*** Opening of Recorded information ***
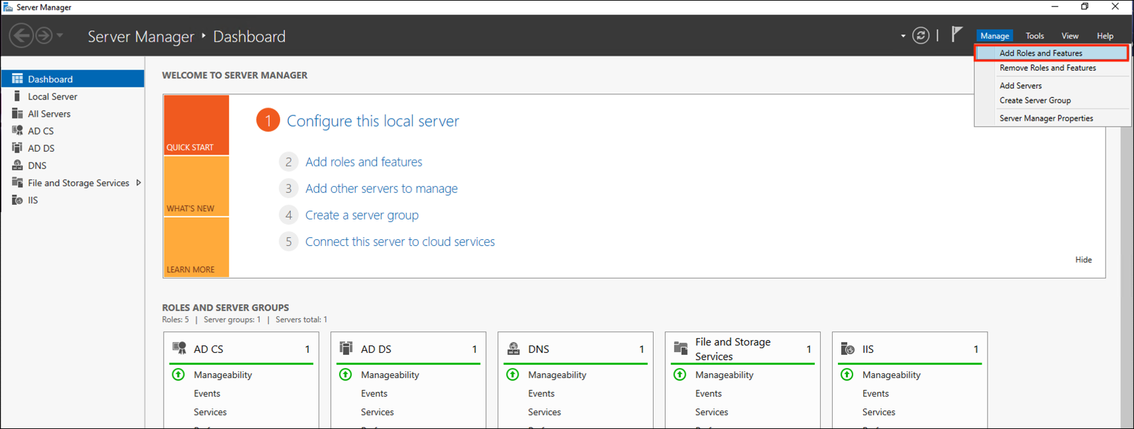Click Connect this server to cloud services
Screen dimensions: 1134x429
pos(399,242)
*** Close of Recorded information ***
*** Opening of Recorded information ***
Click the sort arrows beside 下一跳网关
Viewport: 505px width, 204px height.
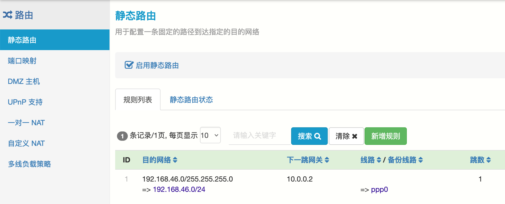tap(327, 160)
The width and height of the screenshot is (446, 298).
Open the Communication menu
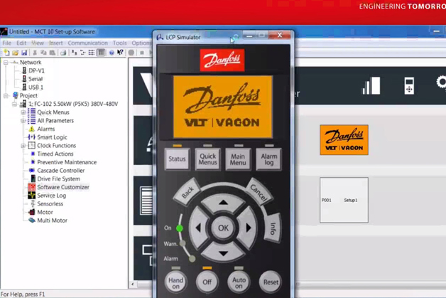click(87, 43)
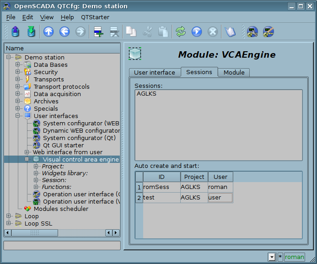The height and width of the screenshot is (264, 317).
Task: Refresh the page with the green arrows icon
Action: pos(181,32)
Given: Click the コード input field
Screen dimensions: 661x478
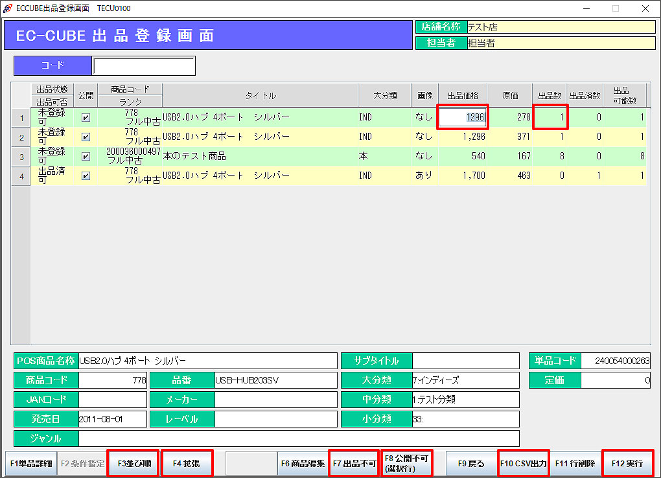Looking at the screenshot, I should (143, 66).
*** Close of Recorded information ***
Your goal:
Every line above between the one containing "Click the sort arrows beside 下一跳网关" and the one containing "Given: Click the コード input field", those two included, is to be printed exactly. No pictures go into the copy.

Answer:
Click the sort arrows beside 下一跳网关
Viewport: 505px width, 204px height.
tap(327, 160)
The width and height of the screenshot is (446, 298).
Open the Communication menu
click(87, 43)
The height and width of the screenshot is (264, 317).
Task: Refresh the page with the green arrows icon
Action: pos(181,32)
Given: Click the コード input field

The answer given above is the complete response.